*** Opening Data excerpts ***

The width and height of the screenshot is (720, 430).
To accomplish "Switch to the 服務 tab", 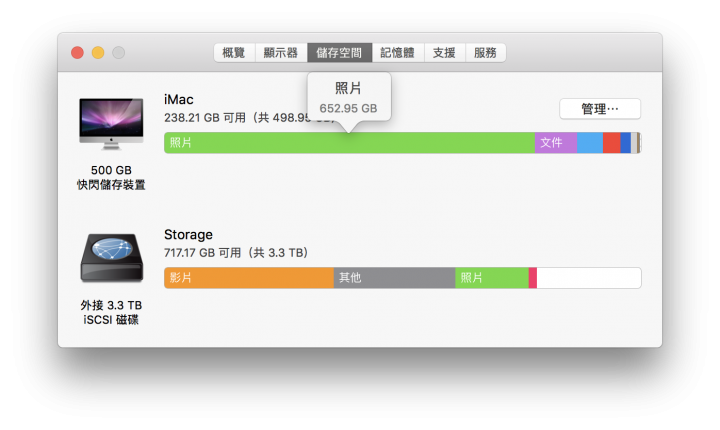I will pyautogui.click(x=485, y=53).
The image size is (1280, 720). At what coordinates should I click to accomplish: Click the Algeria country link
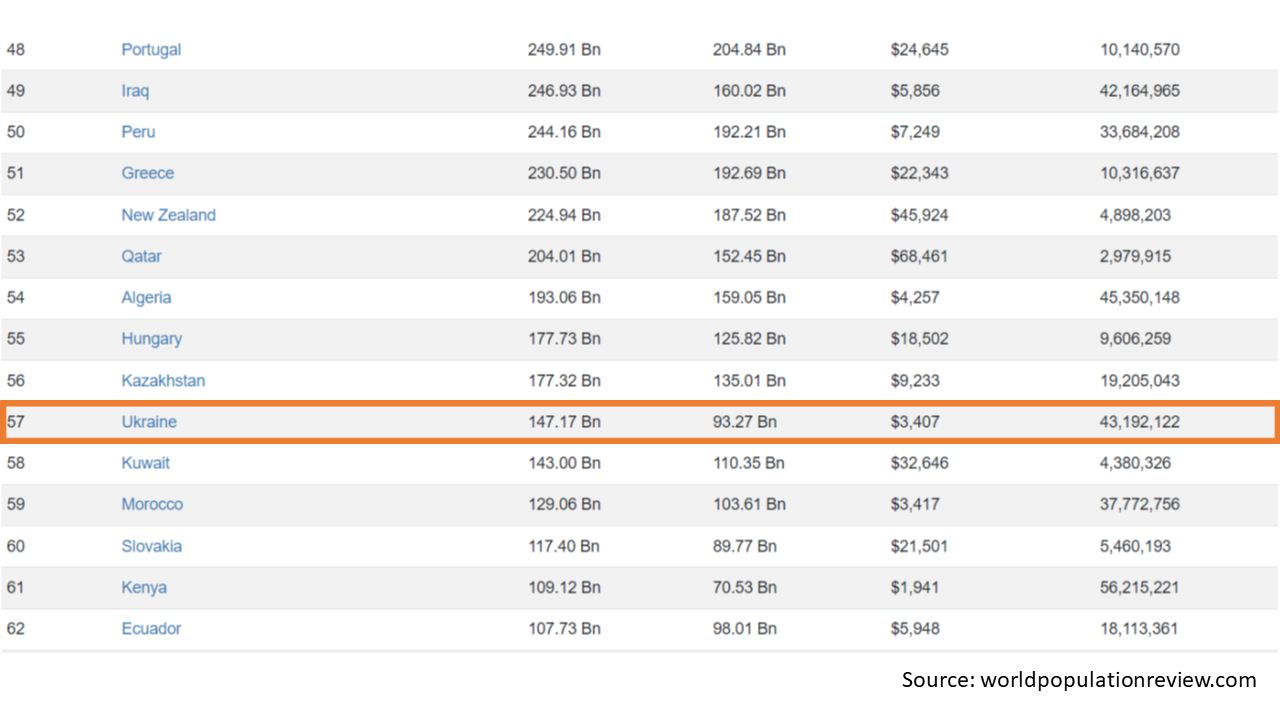(146, 297)
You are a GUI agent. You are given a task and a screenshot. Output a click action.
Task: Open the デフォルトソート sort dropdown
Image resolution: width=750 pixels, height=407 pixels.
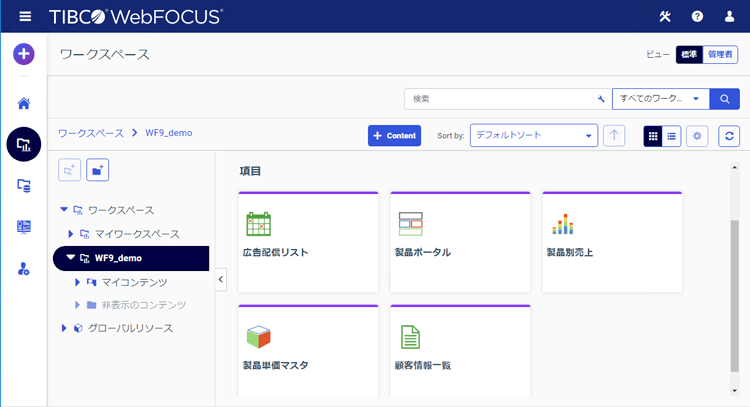tap(533, 136)
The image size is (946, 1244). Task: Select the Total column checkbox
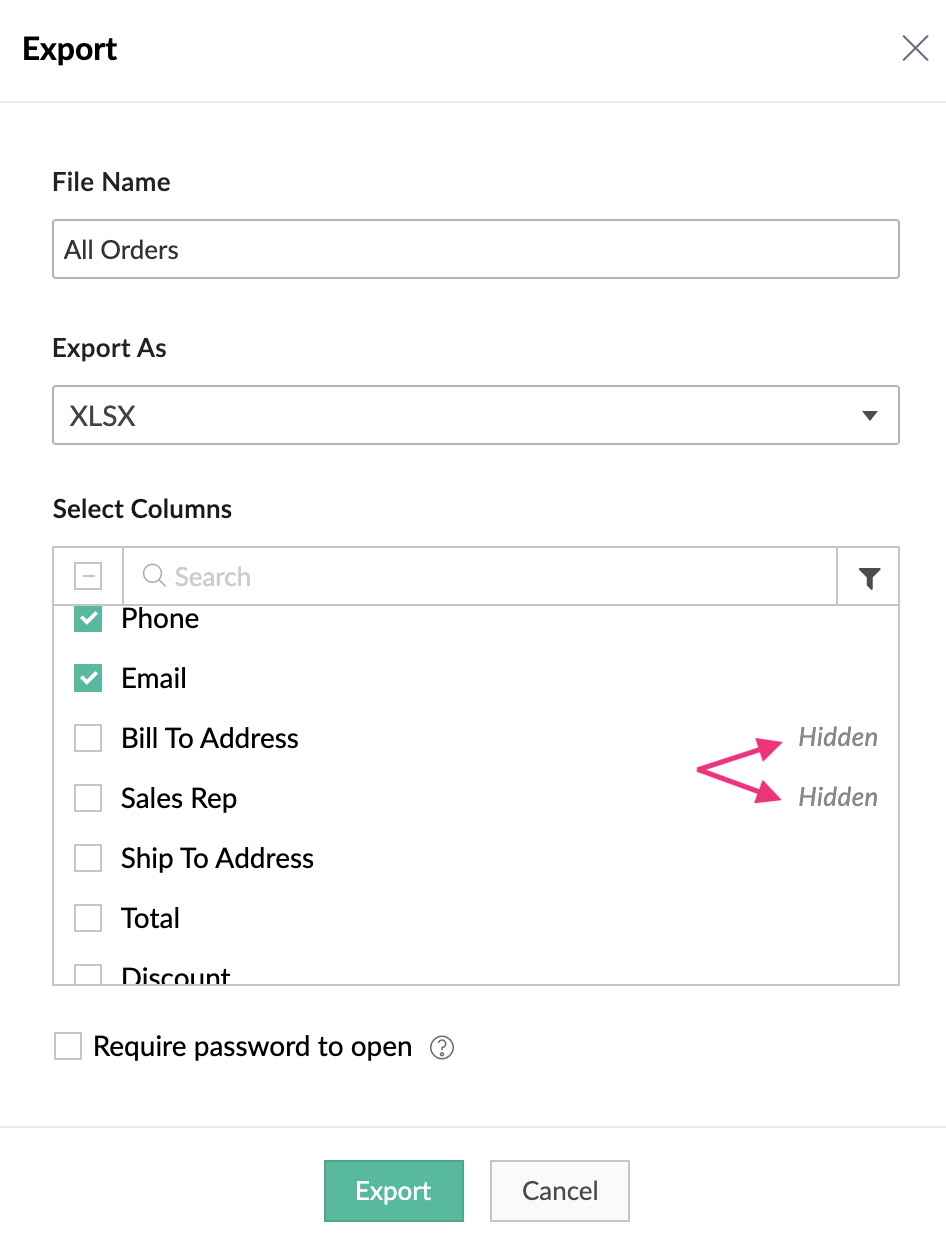[88, 919]
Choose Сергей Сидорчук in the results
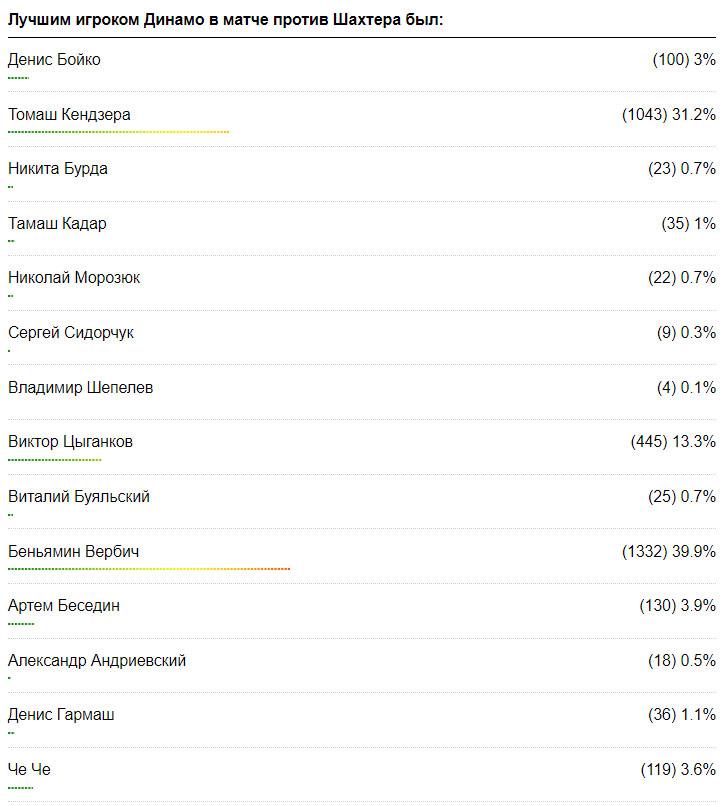Image resolution: width=725 pixels, height=806 pixels. click(71, 333)
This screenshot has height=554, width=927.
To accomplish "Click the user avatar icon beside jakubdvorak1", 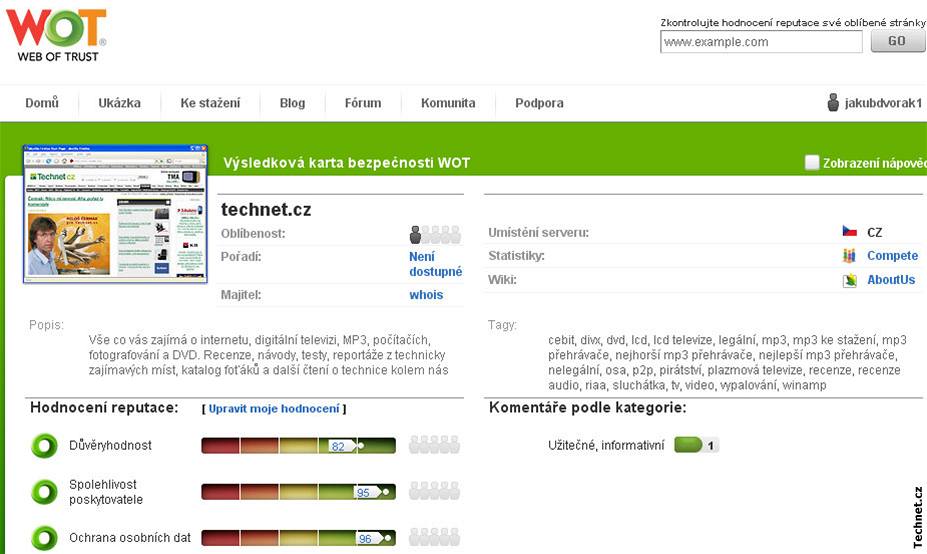I will [833, 103].
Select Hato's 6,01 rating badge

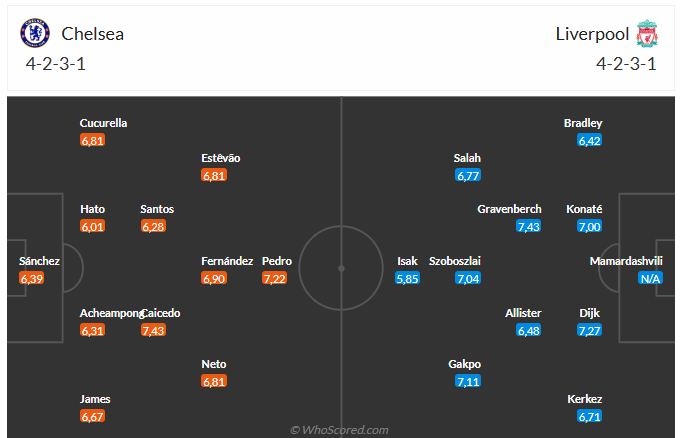93,226
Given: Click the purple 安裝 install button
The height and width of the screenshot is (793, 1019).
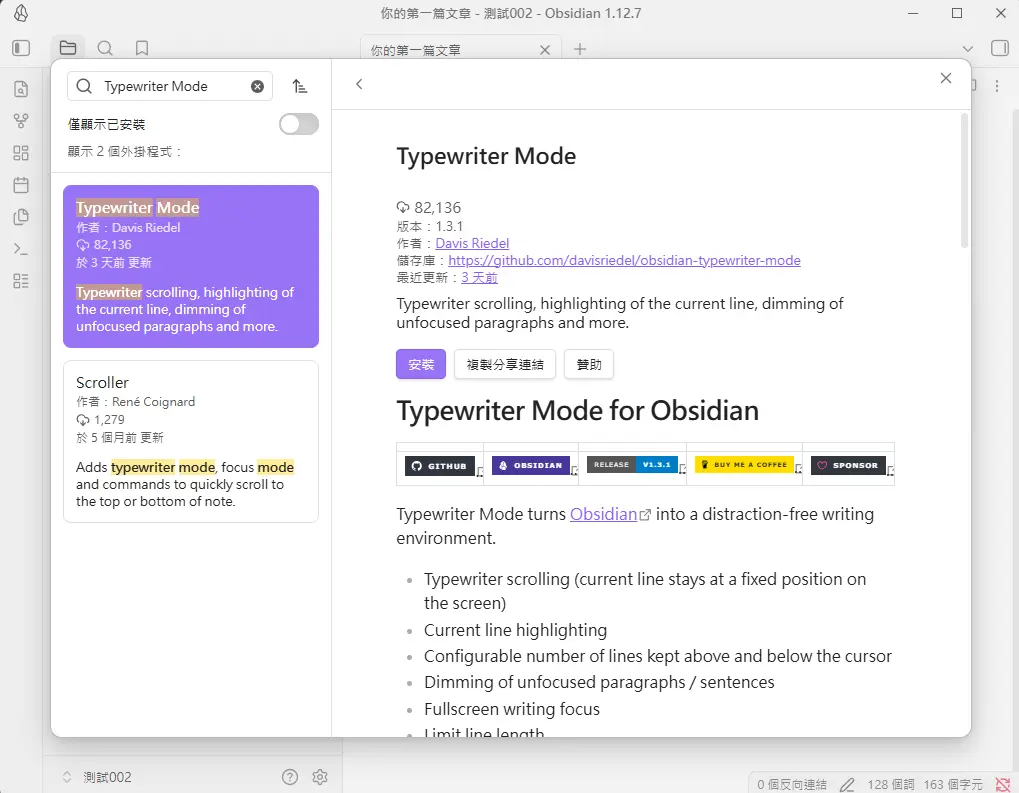Looking at the screenshot, I should [421, 365].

*** Closing Data excerpts ***

Reproduce, with the pictures omitted, exactly those lines that run from the line with "Given: Click the purple 安裝 install button" to the last line of the material, both ends included.

Task output:
Given: Click the purple 安裝 install button
The height and width of the screenshot is (793, 1019).
Looking at the screenshot, I should [421, 365].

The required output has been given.